Interface element records
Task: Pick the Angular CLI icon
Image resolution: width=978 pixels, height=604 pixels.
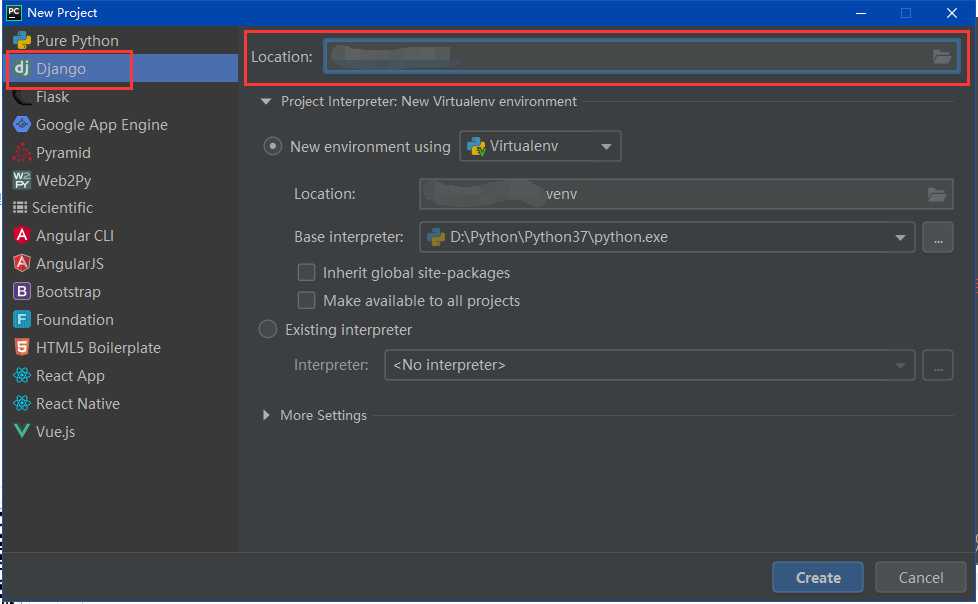Action: point(22,235)
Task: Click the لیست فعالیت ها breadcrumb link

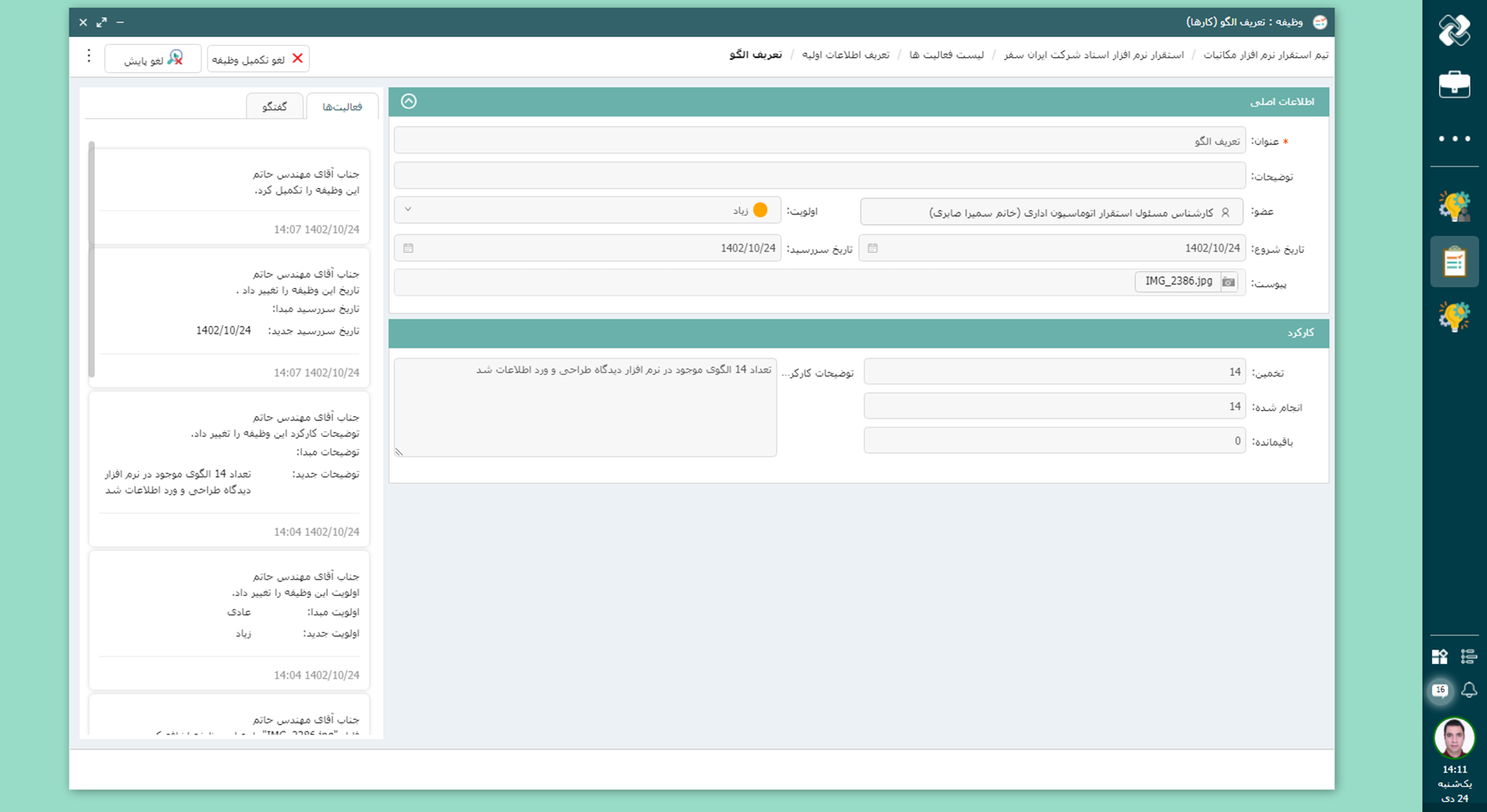Action: (946, 55)
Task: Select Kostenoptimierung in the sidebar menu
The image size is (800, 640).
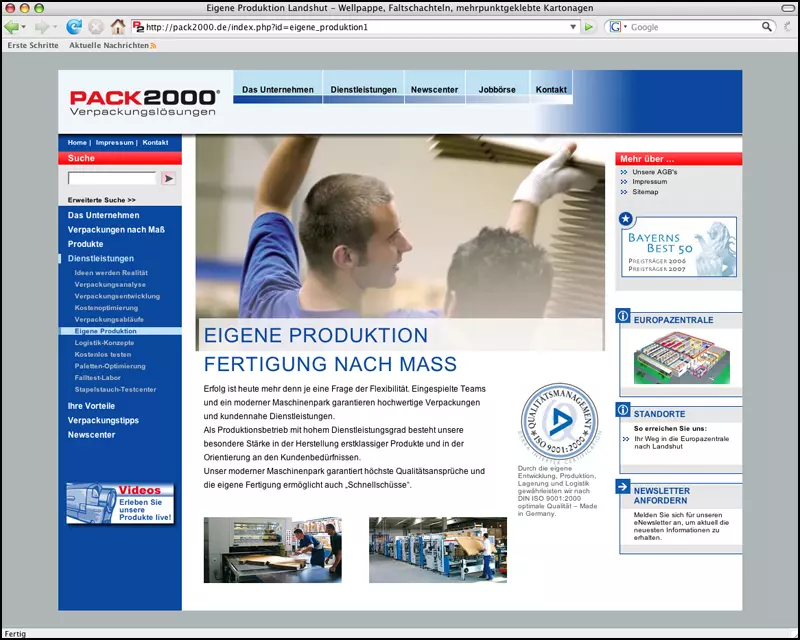Action: [106, 308]
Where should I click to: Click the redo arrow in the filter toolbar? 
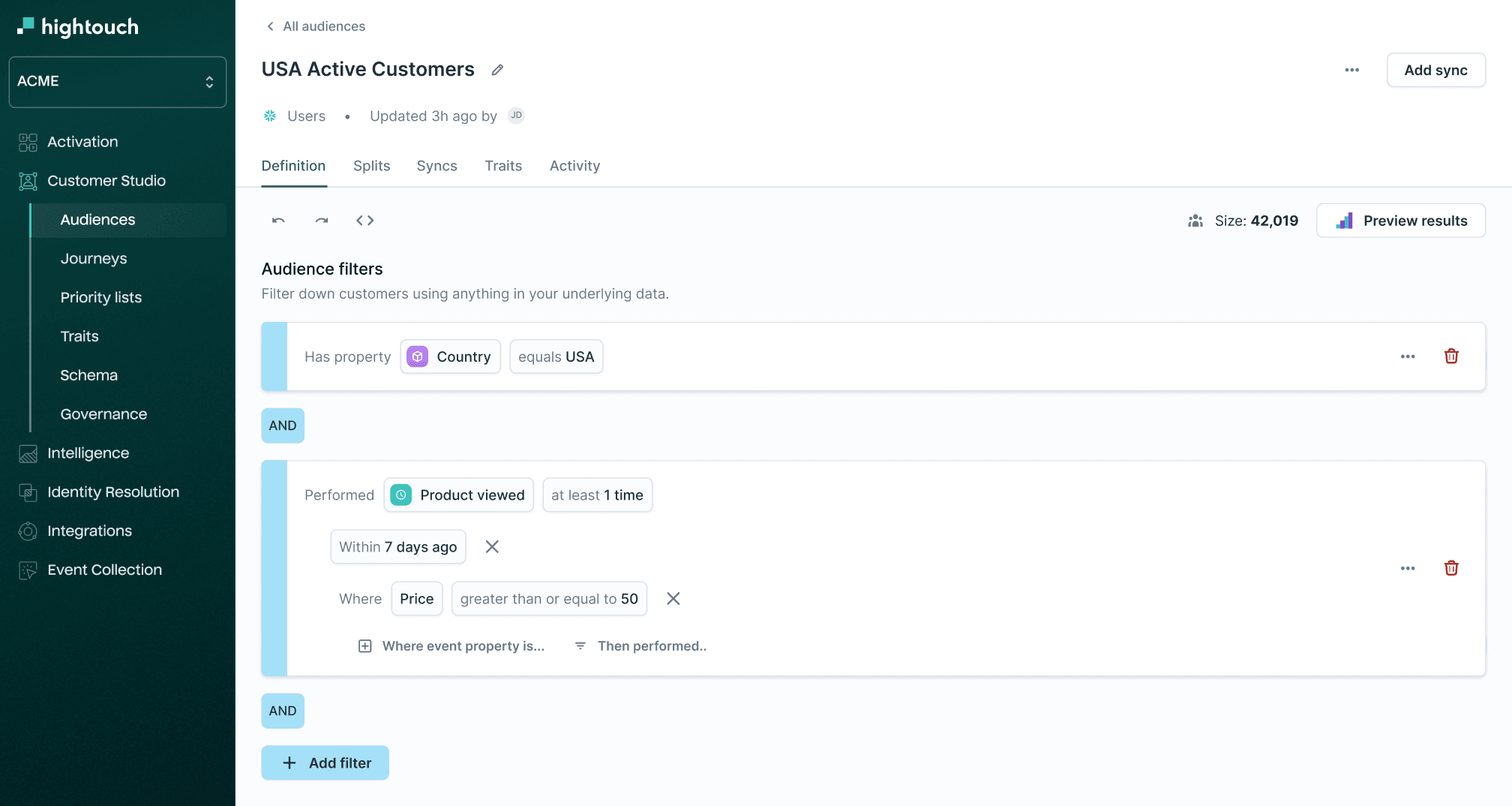pos(321,220)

*Stated goal*
Change "sidebar" to "navigation" in the part of the material that opens with the line containing "Task: Click the" and closes with the end of the material, and give that part again with nothing else altered. Leave the pictures out of your answer.

*Finished task*
Task: Click the لیست فعالیت ها breadcrumb link

Action: (946, 55)
Task: Select Kostenoptimierung in the navigation menu
The image size is (800, 640).
Action: [106, 308]
Where should I click to: Click the redo arrow in the filter toolbar? 
pos(321,220)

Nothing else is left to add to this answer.